** Begin Given data **
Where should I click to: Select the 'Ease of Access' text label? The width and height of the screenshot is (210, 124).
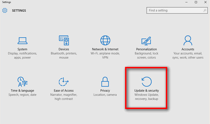pyautogui.click(x=64, y=90)
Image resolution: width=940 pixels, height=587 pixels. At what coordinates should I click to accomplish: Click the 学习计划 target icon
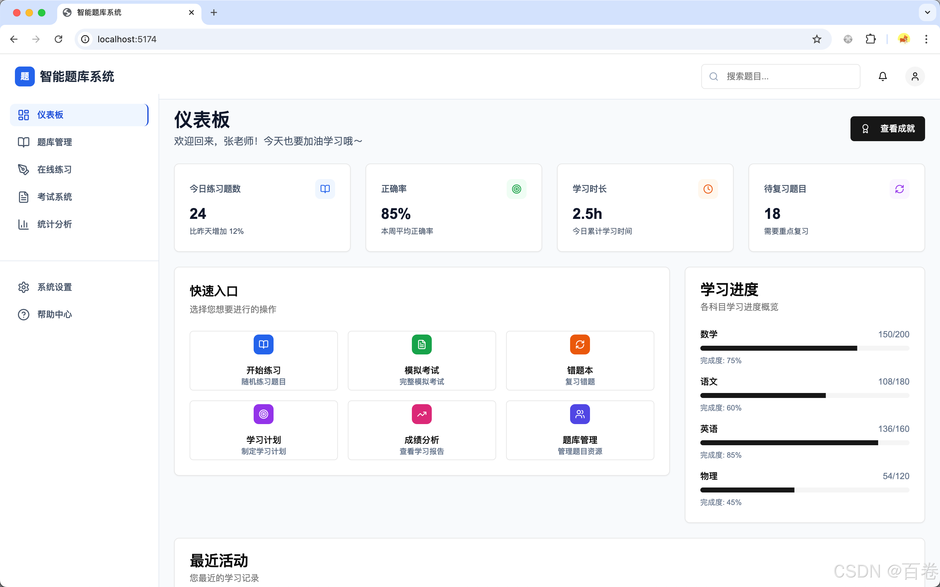(263, 414)
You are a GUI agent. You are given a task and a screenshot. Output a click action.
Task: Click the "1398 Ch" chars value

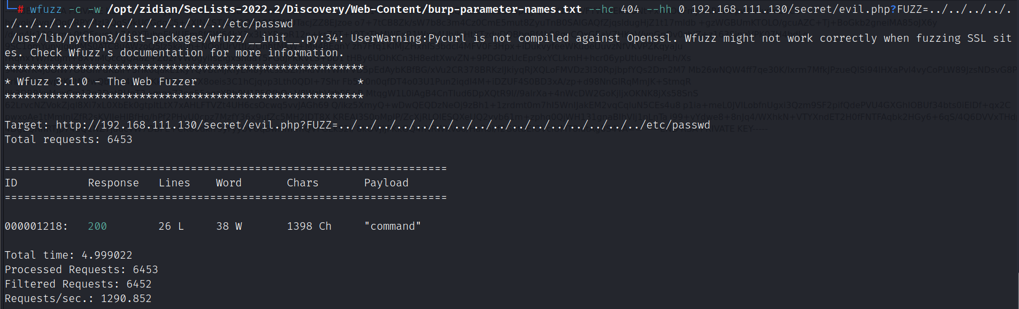[309, 226]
** End Given data **
To do: Can you arrange every line of the records above as a numbered list, leaving out blank lines and the pictures?

Solution to this task:
1. Where should I click to: Select the 'Ease of Access' text label? The width and height of the screenshot is (210, 124).
2. pyautogui.click(x=64, y=90)
3. Image resolution: width=940 pixels, height=587 pixels. At what coordinates should I click to accomplish: Click the 学习计划 target icon
4. (263, 414)
5. You are a GUI agent. You are given a task and a screenshot. Output a click action.
6. Task: Click the "1398 Ch" chars value
7. [309, 226]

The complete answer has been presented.